WORK INSTRUCTIONS – Look through the entries below and count the lines with the word "Focus" in them; give only the number.

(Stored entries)

::::::::

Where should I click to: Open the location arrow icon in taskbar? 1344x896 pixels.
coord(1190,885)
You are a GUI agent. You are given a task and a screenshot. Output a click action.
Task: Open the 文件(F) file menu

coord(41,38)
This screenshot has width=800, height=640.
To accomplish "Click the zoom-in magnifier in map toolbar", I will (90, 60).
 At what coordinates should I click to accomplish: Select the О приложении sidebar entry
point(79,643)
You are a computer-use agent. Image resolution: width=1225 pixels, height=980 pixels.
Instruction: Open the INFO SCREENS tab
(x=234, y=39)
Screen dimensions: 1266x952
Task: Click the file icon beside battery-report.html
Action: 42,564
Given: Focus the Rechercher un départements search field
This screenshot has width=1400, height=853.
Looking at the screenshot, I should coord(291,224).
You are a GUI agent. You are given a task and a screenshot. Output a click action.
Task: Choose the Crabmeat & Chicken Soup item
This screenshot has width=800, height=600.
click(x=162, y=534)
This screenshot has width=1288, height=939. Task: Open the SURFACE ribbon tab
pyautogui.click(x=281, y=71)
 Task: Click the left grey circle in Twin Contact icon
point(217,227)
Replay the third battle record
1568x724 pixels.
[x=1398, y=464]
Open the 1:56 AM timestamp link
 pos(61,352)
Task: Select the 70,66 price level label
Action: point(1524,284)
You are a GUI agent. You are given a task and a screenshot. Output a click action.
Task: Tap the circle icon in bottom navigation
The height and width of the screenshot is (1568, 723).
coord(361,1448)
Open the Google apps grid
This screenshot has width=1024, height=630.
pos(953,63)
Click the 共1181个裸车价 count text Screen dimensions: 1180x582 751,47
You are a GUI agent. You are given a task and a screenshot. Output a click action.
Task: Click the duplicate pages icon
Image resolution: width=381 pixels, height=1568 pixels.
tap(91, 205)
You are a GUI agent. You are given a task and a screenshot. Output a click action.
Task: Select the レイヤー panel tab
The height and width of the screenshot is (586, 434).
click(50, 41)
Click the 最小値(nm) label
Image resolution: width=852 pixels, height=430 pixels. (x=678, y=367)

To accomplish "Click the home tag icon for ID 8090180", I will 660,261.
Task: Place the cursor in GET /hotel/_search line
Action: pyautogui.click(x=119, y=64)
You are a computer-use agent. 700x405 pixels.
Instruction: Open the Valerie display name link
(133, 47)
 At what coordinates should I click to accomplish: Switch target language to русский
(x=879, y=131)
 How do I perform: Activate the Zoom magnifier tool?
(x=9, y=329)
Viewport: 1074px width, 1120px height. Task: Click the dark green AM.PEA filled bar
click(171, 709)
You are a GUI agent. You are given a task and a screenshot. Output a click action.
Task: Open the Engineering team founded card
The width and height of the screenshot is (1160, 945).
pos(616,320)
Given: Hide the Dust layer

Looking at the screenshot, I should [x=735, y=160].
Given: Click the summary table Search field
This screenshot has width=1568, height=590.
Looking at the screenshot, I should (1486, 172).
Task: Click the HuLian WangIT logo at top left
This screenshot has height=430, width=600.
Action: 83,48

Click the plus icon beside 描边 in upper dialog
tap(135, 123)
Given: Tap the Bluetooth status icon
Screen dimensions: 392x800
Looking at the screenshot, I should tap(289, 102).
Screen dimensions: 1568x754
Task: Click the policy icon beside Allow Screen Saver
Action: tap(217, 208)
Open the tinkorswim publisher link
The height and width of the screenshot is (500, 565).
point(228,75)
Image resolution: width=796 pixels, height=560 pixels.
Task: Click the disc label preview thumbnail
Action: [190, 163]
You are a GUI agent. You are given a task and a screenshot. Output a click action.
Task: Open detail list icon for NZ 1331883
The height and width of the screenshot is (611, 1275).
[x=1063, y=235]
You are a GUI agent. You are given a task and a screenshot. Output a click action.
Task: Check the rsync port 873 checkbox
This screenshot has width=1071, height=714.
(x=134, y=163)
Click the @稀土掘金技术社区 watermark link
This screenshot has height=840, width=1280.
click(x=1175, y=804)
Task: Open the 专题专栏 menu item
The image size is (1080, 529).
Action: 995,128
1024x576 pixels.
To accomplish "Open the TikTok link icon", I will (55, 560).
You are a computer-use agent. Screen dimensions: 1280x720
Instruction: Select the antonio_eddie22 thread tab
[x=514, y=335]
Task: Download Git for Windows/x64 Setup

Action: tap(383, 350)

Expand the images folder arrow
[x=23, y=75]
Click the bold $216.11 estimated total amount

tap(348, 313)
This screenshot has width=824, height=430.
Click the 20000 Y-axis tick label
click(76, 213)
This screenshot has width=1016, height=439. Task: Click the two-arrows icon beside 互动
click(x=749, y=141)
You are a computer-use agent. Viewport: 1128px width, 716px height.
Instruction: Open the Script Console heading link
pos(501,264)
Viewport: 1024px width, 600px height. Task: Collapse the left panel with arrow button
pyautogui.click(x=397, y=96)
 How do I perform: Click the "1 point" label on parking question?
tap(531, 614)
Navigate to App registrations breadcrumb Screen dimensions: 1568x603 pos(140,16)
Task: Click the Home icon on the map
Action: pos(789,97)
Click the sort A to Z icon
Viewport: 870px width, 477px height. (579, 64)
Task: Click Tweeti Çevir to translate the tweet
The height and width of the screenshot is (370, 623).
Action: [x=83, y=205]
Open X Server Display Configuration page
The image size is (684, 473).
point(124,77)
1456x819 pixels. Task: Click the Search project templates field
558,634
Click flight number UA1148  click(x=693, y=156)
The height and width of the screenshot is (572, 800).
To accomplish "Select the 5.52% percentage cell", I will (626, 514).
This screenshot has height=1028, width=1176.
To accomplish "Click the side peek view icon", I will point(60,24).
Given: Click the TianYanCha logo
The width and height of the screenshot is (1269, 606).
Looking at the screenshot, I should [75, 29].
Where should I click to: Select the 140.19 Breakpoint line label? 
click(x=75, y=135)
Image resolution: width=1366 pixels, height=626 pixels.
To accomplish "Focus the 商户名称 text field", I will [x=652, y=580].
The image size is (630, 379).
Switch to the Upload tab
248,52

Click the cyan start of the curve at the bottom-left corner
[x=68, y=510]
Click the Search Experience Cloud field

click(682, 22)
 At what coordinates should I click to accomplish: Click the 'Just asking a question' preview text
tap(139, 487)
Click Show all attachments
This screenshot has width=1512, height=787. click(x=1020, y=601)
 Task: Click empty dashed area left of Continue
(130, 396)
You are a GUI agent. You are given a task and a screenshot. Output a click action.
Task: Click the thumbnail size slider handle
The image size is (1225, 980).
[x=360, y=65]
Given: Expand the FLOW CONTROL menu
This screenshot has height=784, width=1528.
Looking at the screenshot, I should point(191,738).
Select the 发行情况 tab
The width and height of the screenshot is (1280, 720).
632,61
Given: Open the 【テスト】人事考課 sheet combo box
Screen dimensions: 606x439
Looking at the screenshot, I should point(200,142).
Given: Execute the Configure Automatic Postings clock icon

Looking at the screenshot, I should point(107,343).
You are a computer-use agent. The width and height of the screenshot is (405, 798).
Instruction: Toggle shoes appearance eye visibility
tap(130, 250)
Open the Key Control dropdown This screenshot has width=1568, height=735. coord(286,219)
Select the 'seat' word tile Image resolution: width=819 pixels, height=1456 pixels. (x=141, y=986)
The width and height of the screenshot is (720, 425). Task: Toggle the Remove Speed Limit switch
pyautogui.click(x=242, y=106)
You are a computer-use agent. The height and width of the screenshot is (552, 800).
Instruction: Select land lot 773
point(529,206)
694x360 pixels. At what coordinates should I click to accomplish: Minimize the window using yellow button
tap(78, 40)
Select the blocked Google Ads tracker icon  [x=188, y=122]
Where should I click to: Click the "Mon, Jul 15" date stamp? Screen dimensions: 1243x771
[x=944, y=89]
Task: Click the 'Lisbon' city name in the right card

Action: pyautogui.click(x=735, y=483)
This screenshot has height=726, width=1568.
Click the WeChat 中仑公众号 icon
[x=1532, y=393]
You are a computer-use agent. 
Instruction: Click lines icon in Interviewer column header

::::::::

ANSWER BOX – 2